Franziska Schroeder is a saxophonist, theorist, and a senior lecturer at the Sonic Arts Research Centre, School of Arts, English and Languages and a Fellow of the HEA (Higher Education Academy in the UK). She serves on the peer review panel for the UK's AHRC (Arts and Humanities Research Council) and is a registered expert for the EU's Education, Audiovisual and Culture Executive Agency (EACEA).
Franziska was awarded her PhD from the University of Edinburgh in 2006, and has since written for many international journals, including Leonardo, Organised Sound, Performance Research, Cambridge Publishing and Routledge. She has published a book on performance and the threshold, an edited volume on user-generated content and in 2014 a book on improvisation entitled "Soundweaving".
Franziska has performed with many international musicians including Joan La Barbara, Pauline Oliveros, Stelarc, the Avatar Orchestra, and Evan Parker. Franziska has released two CDs on the creative source label, a CD with Slam records, and a 2015 album (entitled 'Barely Cool" with improvisors from Brazil) on the pfmentum label.
Michelle McCormack is founder and CEO of The Drake Music Project Northern Ireland, a charity that provides access to independent music making for children and adults with complex disabilities. The charity that has been operating for 25 years provides workshops in composition and performance skills through adapted computer interfacing technology, in order that physical and cognitive ability is matched to an appropriate gestural interface, allowing people with disabilities the opportunity to express their creativity in an independent and controllable environment.
Brendan McCloskey is a musician and accessible digital instrument designer, who has worked with Drake Music NI for over ten years, as Access Music tutor and Training Officer. His interests include hacking and repurposing cheap electronics, and building customised instruments for people with disabilities. Brendan completed his PhD in 2014 at University of Ulster where he designed a prototype DMI (inGrid) that offers independent real-time expressive control over dynamic musical cues. Performers can control the shape, loudness, timbre, vibrato and resonance of a dynamic digital instrument based on an ostensibly simple switch-targeting gesture.
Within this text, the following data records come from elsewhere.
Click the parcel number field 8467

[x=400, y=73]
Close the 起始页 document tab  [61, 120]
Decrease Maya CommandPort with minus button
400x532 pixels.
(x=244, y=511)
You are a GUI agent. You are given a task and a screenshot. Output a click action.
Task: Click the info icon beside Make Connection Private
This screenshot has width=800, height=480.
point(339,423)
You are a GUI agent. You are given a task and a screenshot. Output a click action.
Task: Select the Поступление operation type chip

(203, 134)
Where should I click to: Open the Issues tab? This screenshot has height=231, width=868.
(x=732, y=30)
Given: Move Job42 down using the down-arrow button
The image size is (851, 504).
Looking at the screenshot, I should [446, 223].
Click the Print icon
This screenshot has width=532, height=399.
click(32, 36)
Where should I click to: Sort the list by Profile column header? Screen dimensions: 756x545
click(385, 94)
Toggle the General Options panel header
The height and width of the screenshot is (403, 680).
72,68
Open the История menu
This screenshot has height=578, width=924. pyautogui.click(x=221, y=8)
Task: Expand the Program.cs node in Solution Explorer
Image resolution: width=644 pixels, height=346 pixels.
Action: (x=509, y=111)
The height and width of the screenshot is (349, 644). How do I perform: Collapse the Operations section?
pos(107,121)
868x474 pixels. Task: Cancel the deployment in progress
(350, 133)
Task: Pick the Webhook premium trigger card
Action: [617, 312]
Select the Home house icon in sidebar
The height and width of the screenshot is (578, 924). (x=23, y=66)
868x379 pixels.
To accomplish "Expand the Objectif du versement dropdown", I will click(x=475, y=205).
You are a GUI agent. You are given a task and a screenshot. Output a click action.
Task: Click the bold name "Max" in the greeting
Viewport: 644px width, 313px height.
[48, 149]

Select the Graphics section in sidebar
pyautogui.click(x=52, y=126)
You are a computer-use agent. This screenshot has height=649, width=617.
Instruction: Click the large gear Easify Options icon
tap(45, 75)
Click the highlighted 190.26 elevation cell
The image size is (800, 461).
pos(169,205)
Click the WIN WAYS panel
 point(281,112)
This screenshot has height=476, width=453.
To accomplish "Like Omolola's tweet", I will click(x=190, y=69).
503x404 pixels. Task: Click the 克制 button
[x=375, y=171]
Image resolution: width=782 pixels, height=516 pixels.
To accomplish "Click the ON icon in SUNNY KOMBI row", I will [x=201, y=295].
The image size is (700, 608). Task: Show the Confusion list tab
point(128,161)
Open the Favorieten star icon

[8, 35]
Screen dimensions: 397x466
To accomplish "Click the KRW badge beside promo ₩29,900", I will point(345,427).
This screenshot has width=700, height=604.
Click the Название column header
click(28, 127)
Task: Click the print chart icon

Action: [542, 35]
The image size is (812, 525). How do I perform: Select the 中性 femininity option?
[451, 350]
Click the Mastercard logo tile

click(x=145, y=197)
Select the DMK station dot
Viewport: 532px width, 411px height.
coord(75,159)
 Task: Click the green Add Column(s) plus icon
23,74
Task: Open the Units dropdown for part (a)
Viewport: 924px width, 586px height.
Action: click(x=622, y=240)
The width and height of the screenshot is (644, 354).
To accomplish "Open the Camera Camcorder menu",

Furthermore, by striking two targets, the performer can control melodic contour and speed.’
Koichi Samuels is a music researcher and electronic musician. He completed his doctoral research in 2016, studying inclusive music practices and interfaces with The Drake Music Project Northern Ireland (DMNI), a charity that aims to enable musicians with physical disabilities and learning difficulties to compose and perform their own music through music technology. He has also led accessible design workshops and worked with DMNI in research activities and inclusive music workshop facilitation. Research interests include: inclusive music, digital musical instruments, critical making, HCI, electronic music. Koichi also produces a releases electronic music as a solo artist on Soma Records and Planet Rhythm, and with Phil Kieran in the duo Spires.